**Activity**
Reproduce only the lines below from the line containing "For every named" to the line containing "マカデミアナッツ (35, 1710)", exactly as written, with both end lines kept. Omit the pictures.

[Stored records]
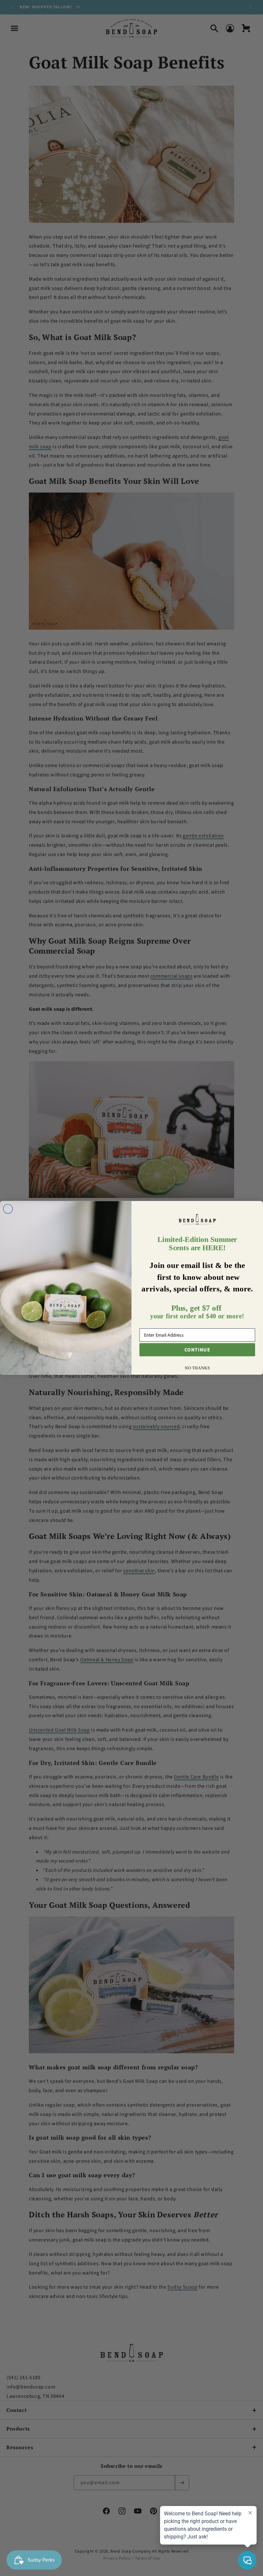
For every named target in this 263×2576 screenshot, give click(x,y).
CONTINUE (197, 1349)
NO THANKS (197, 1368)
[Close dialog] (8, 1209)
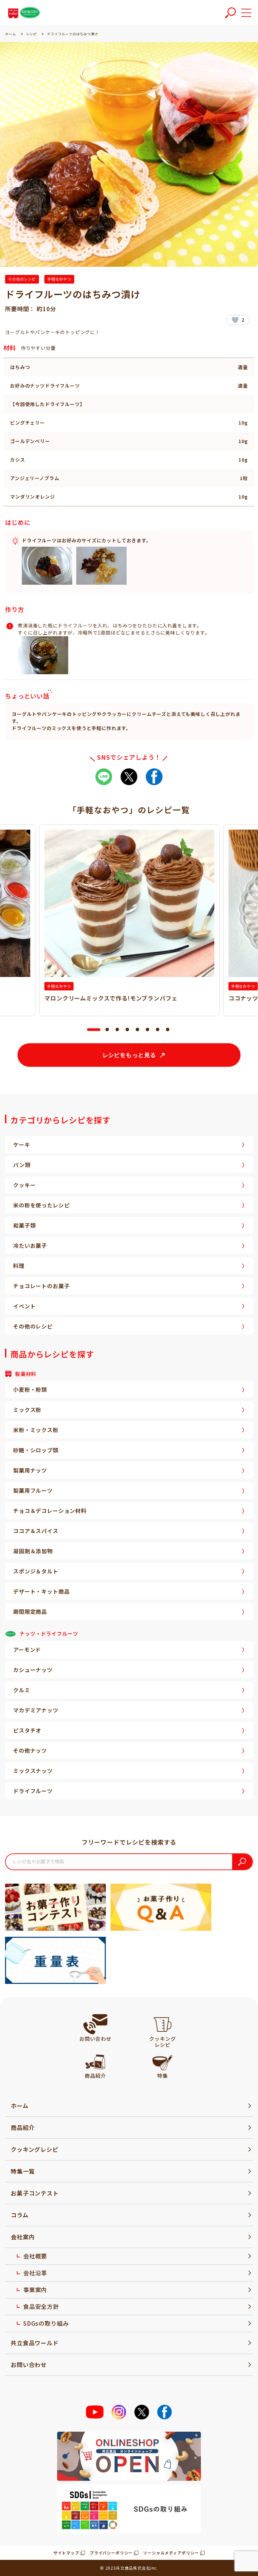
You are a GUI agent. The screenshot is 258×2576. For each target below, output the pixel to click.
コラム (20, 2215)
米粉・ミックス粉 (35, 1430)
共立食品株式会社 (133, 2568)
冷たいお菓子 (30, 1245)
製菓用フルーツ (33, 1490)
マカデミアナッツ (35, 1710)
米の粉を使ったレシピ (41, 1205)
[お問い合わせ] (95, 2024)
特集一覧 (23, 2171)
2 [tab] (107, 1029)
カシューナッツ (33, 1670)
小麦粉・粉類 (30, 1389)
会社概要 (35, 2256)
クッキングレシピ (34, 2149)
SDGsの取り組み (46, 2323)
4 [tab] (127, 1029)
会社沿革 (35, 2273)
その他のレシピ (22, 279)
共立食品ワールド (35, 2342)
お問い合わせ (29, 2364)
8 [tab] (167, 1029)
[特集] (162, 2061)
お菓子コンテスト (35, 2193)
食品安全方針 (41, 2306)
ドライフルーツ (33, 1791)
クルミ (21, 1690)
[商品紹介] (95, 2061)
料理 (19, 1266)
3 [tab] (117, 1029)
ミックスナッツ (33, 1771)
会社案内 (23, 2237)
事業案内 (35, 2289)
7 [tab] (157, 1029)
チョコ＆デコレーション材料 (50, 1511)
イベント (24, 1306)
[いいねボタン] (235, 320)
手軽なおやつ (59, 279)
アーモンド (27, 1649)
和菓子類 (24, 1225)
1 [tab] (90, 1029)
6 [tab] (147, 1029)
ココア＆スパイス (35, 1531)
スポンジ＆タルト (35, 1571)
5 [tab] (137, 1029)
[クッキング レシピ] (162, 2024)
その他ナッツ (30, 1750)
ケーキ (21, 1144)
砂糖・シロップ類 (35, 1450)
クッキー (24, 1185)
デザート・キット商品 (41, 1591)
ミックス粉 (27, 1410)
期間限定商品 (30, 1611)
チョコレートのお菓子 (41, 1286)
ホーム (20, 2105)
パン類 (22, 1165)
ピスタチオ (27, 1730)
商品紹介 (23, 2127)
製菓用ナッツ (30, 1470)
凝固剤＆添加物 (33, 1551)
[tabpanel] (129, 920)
==
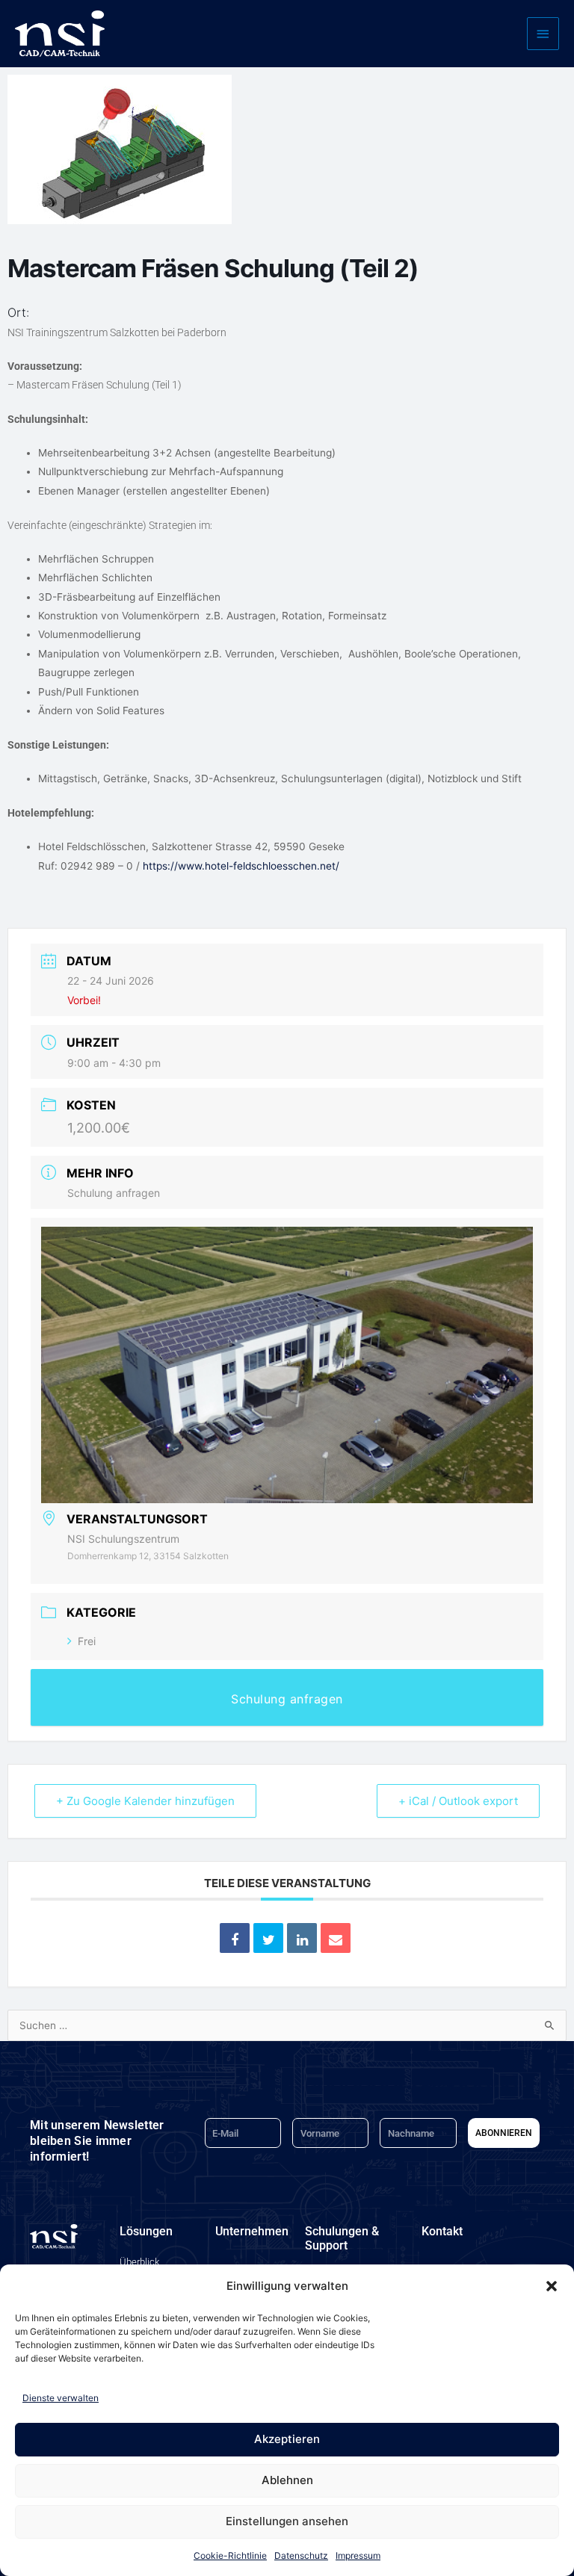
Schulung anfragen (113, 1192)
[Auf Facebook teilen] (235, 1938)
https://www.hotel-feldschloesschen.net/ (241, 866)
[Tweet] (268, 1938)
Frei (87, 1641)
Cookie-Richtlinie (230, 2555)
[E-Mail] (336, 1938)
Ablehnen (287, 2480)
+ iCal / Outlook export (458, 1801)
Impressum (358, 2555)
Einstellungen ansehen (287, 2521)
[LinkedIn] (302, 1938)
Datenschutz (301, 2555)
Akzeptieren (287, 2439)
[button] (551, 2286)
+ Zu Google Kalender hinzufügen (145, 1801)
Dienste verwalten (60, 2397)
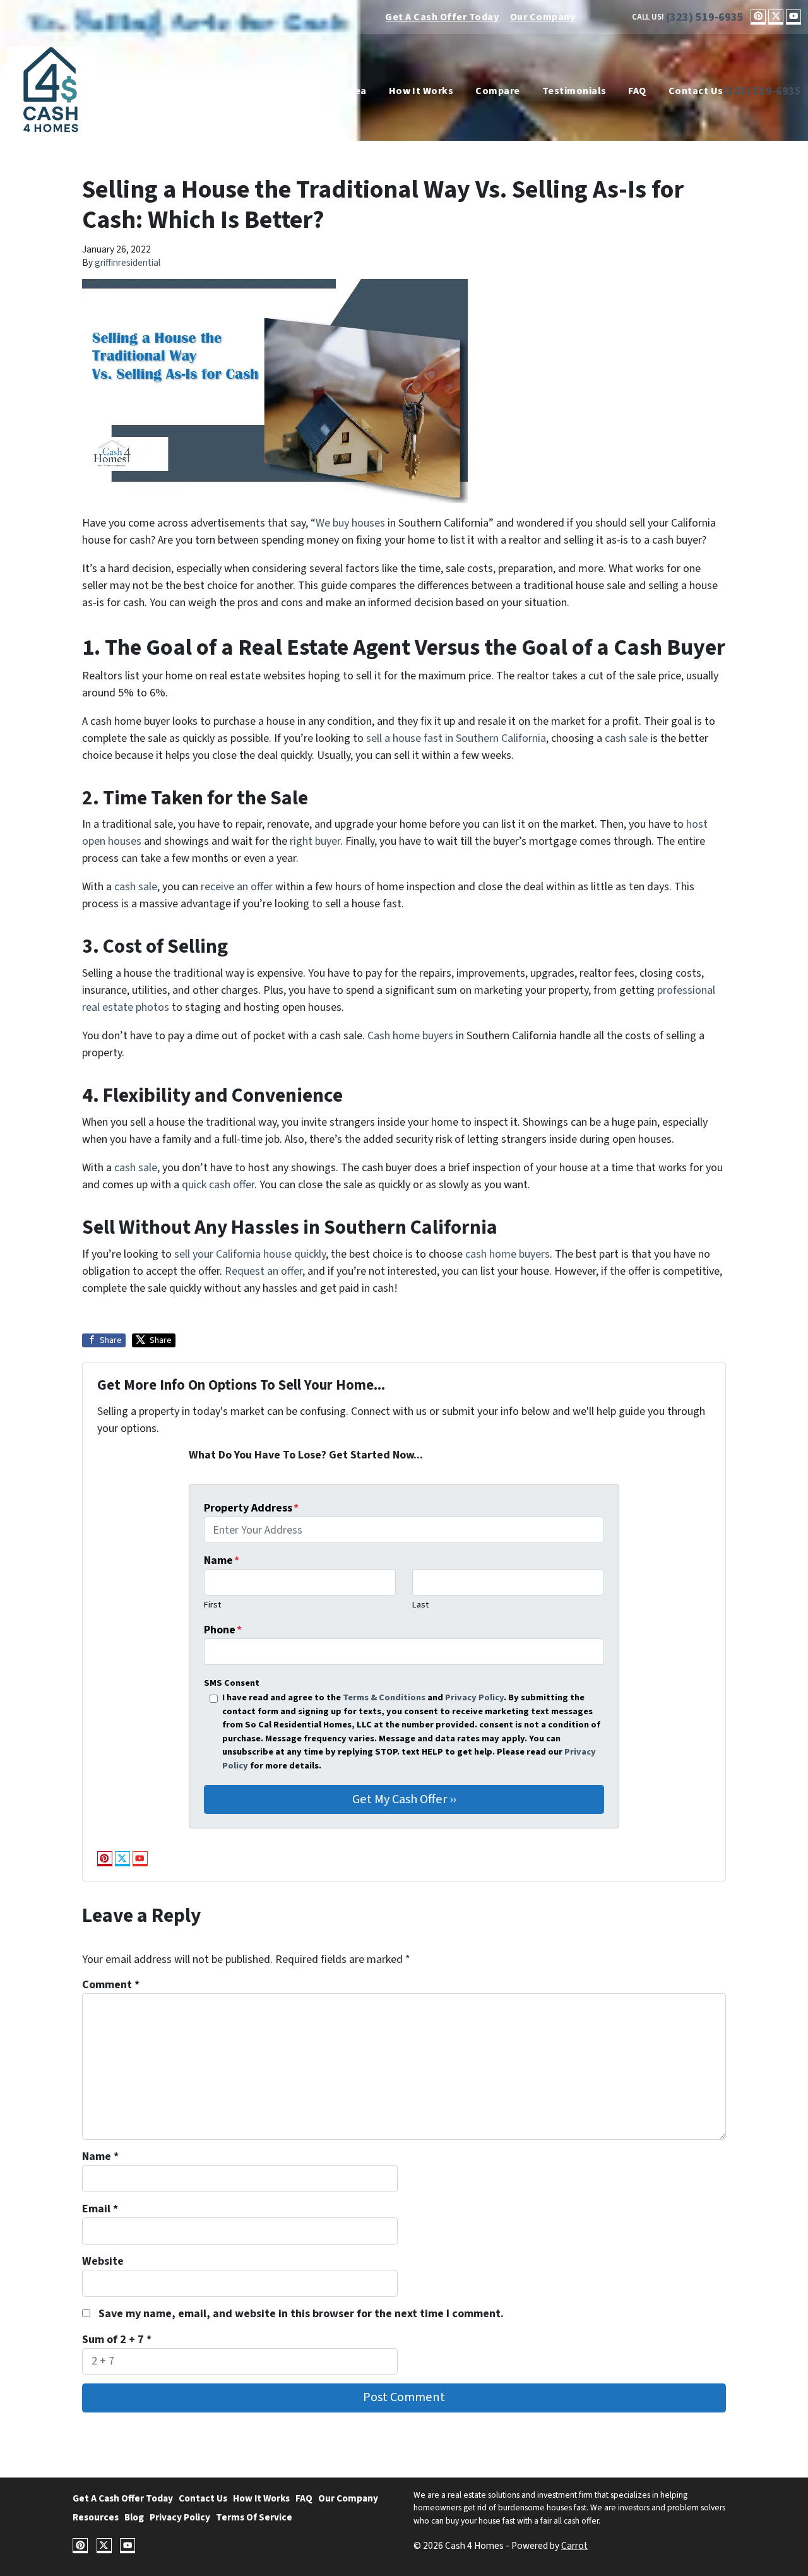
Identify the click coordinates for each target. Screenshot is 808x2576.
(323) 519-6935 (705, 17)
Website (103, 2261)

**Task response**
For every named target in this 263×2576 screenshot, give click(x,y).
CONTINUE (197, 1349)
NO THANKS (197, 1368)
[Close dialog] (8, 1209)
You are a GUI agent. The screenshot is 258×2576. For each target below, output the pixel to click.
コラム (20, 2215)
米粉・ミックス粉 (35, 1430)
共立食品株式会社 (133, 2568)
冷たいお菓子 (30, 1245)
製菓用フルーツ (33, 1490)
マカデミアナッツ (35, 1710)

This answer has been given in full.